Any root escalation attack on an existing operating system is a relatively big deal, but given the penetration of Solaris, it certainly won’t be the next Heartbleed. ShadowBrokers seems to have leaked the good stuff first and left far less relevant material locked up in its password-protected archive.
Another, more dangerous drop
The second file drop, which came on Good Friday, saw a collection of NSA hacking tools aimed at Windows boxes. These tools also dated back to 2013, meaning that they don’t affect Windows 10 boxes, according to experts. Nevertheless, they can hit desktop versions up to Windows 8, along with multiple server versions.

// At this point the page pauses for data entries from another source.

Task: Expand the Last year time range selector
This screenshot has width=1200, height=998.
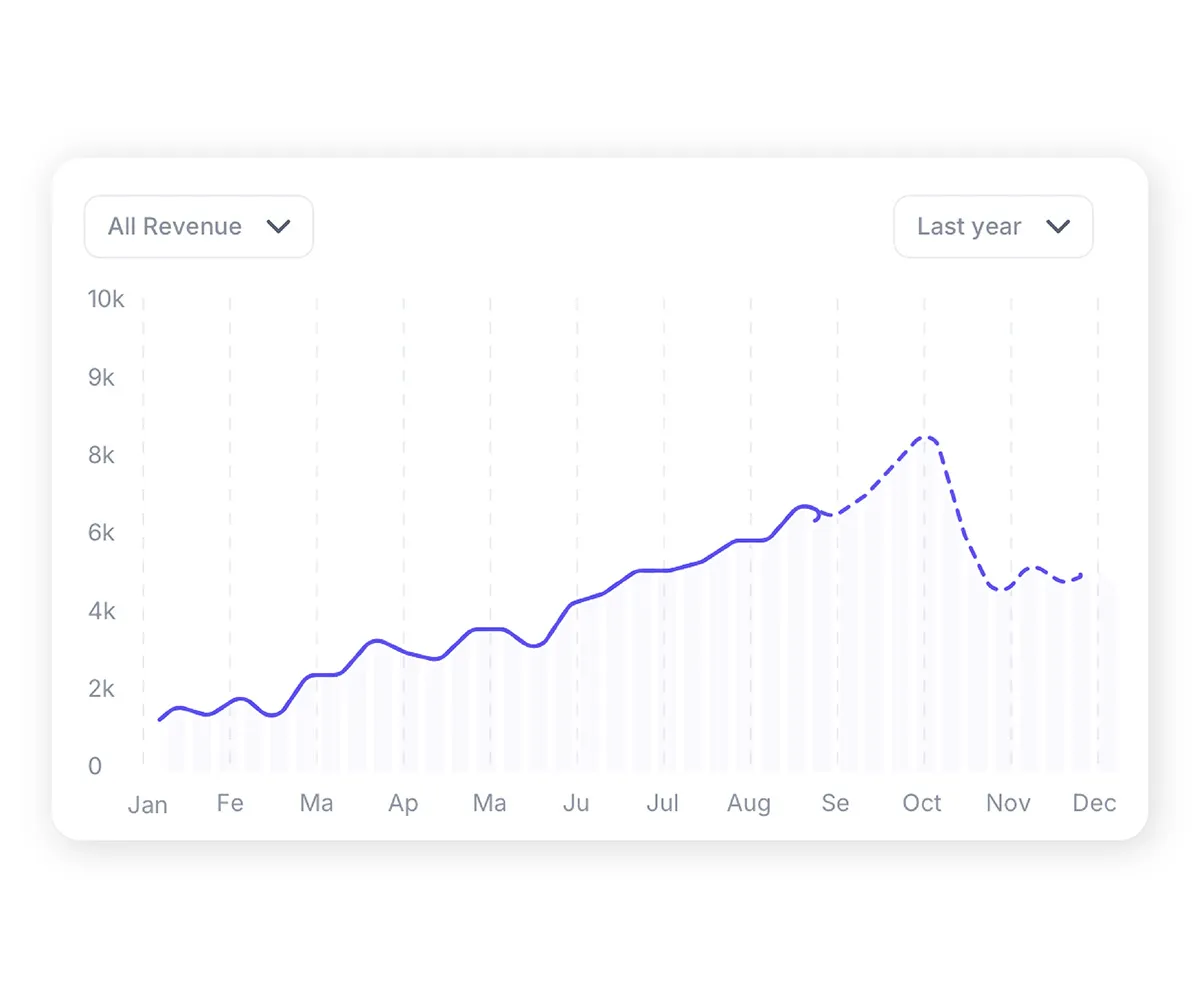Action: tap(993, 226)
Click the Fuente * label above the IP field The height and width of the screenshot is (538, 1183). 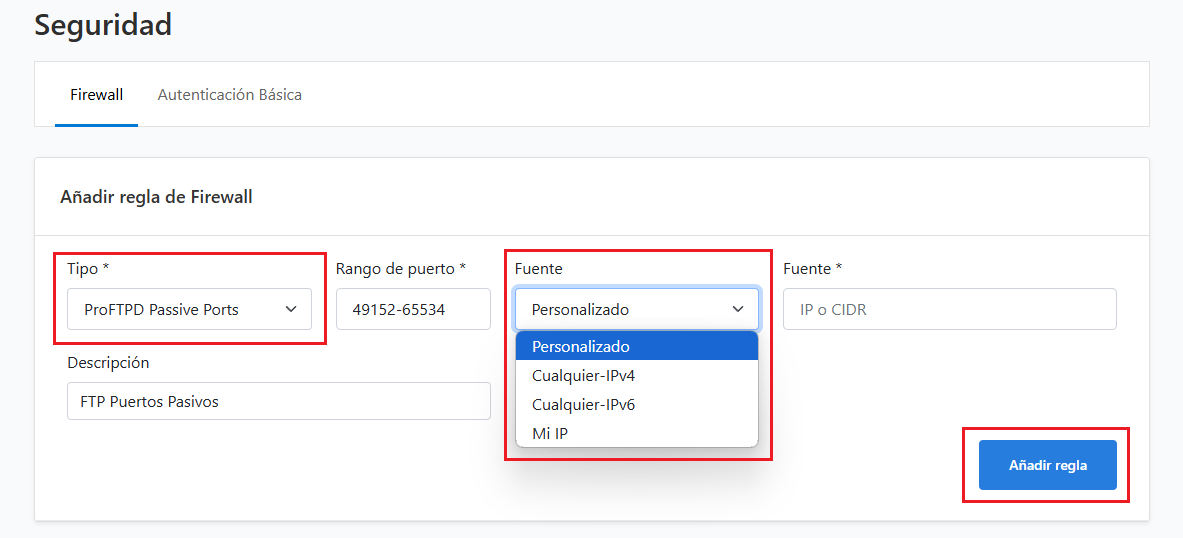[812, 269]
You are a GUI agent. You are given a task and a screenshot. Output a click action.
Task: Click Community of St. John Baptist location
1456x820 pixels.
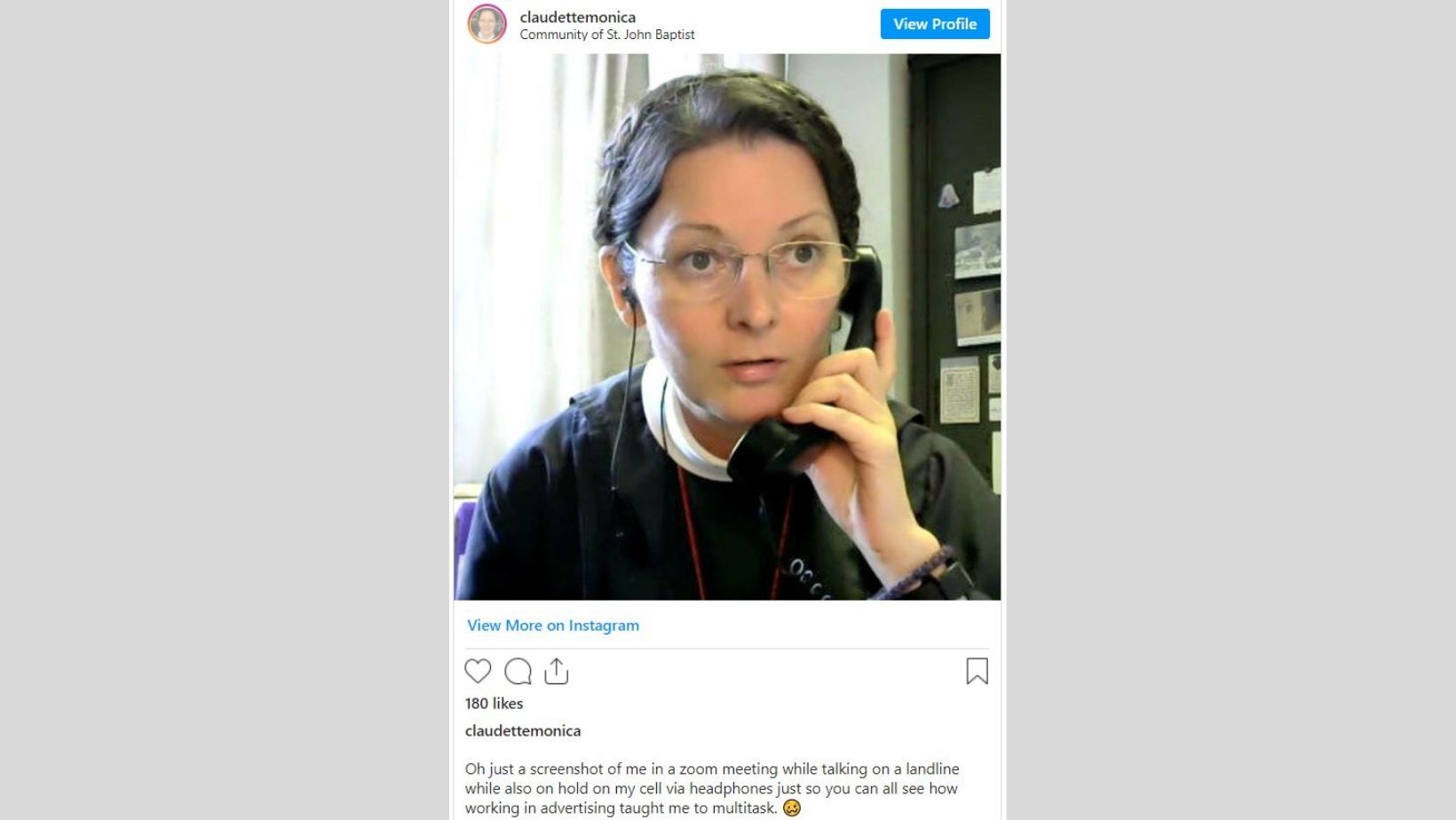[x=607, y=35]
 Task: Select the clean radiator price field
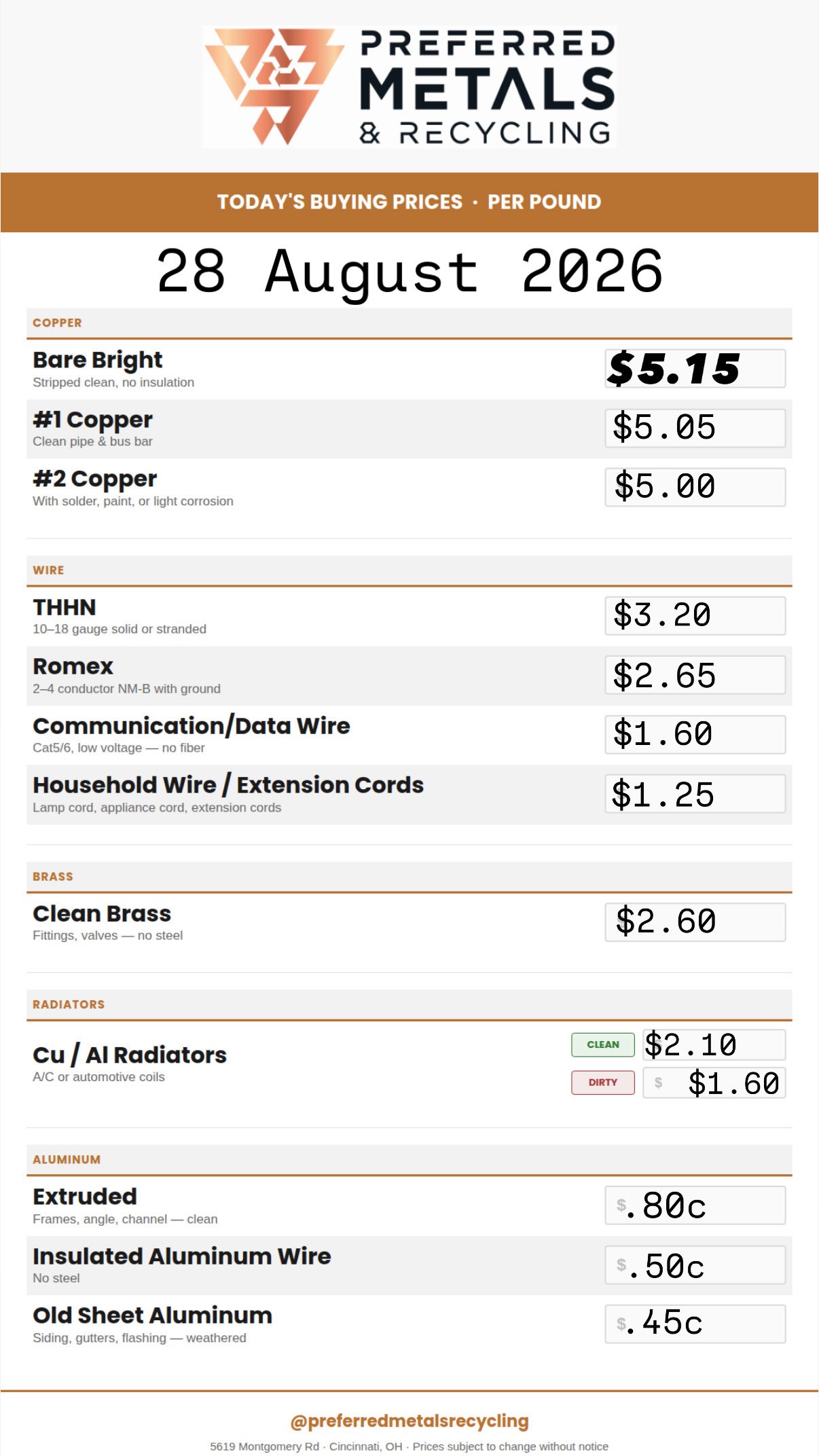click(714, 1044)

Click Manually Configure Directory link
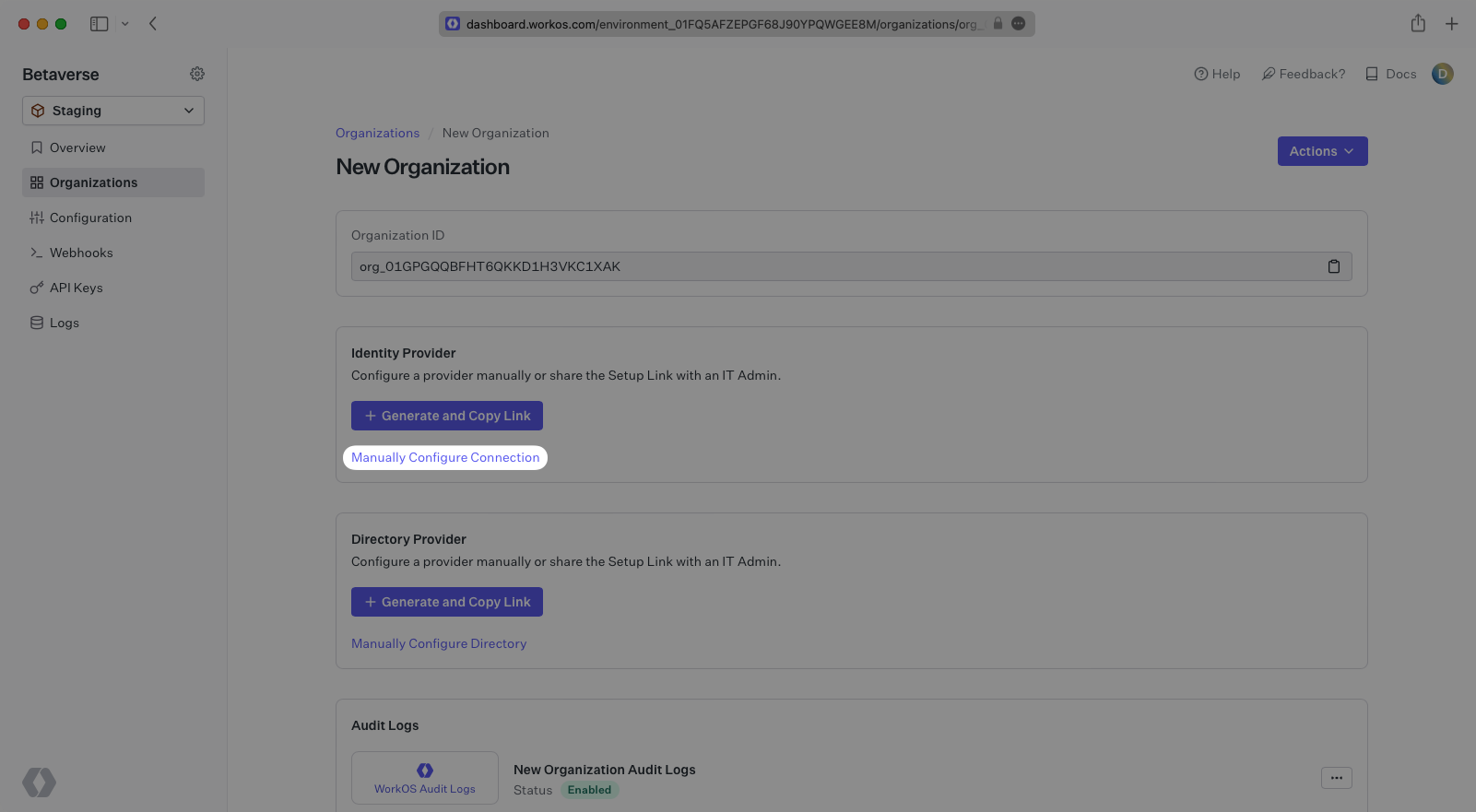point(439,643)
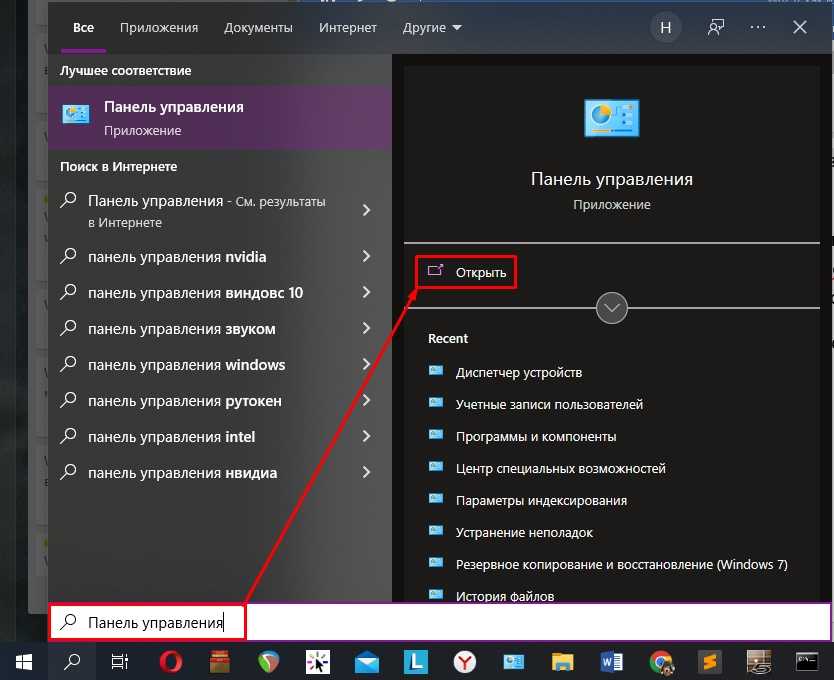
Task: Open the "Другие" filter dropdown
Action: tap(432, 28)
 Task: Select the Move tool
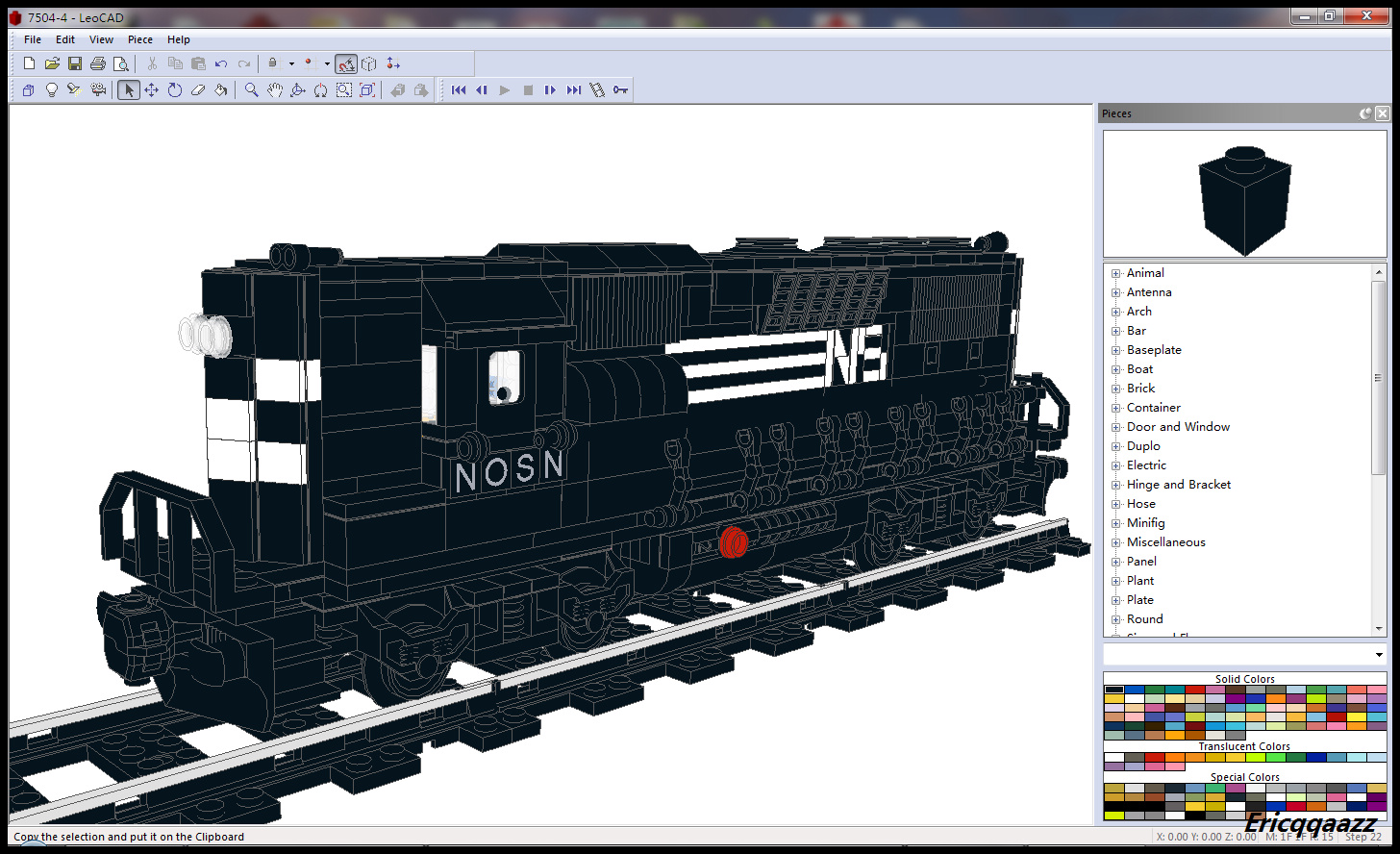point(151,89)
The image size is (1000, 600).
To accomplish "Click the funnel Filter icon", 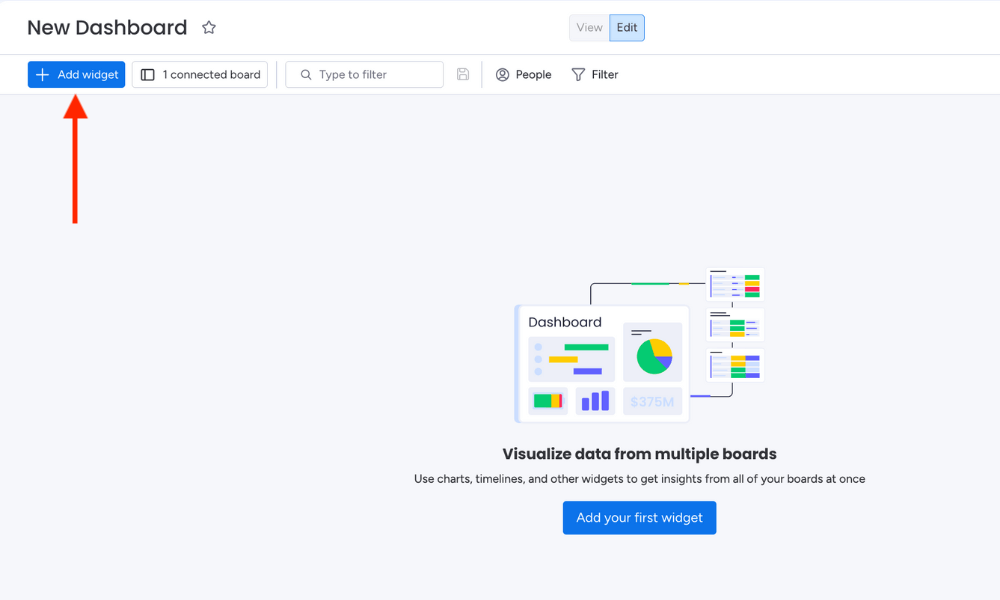I will [578, 75].
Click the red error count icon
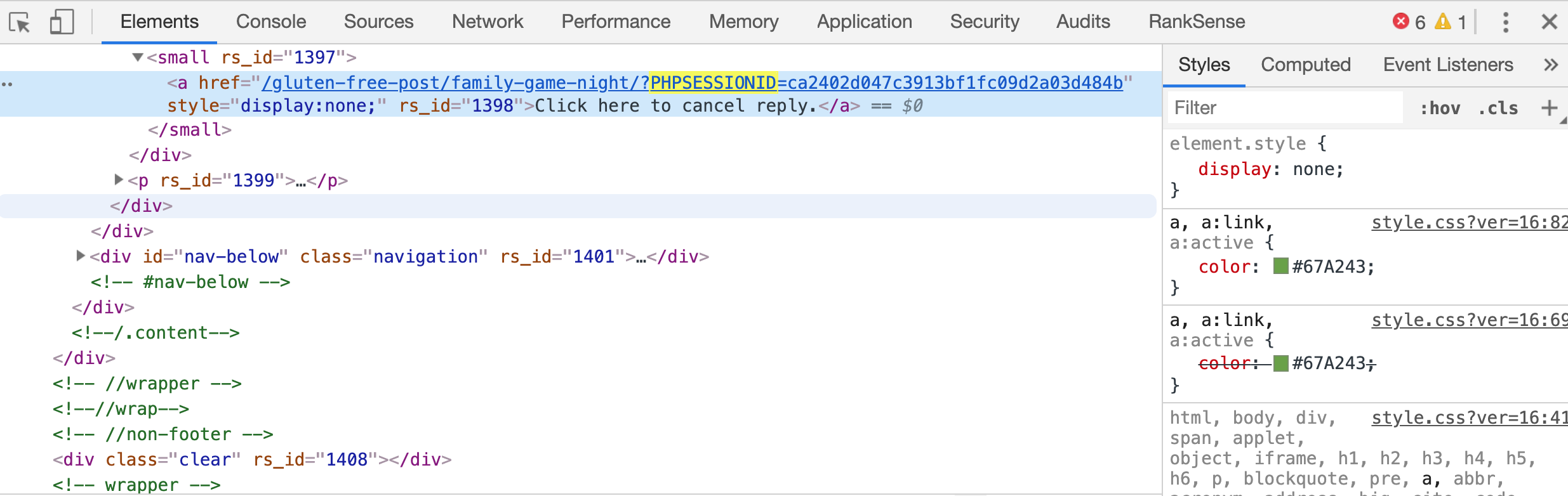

The tools included code with explicit references to Stuxnet, along with a tool called FUZZBUNCH – a hacking suite that contains several plug and play exploits. Security experts called it ‘Metasploit but with zero days’. As it turns out, the severity of the drop may have been overblown; Microsoft explained that it has already patched most of these exploits, and that the three unpatched ones don’t work on supported systems, meaning that anyone running Windows 7, Exchange 2010 or more recent versions therefore don’t have to worry.
Echoing the first April drop, the more significant findings from the latest files may not be the hacking tools, so much as the evidence of NSA hacks. The files included references to a hack of the SWIFT currency transfer network.
Whether the ShadowBrokers was a Russian hacking operation or an independent group, it seems that its secrets are finally spent. Experts have suggested that the tools they stole were pre-Snowden era, given that they date back to mid-2013 and no later.
If previous activity is anything to go by, we haven’t seen the last of this group. Their most recent message says: “Maybe if all suviving WWIII theshadowbrokers be seeing you next week. Who knows what we having next time?”
One thing’s for sure: patching your systems is more important these days than ever before.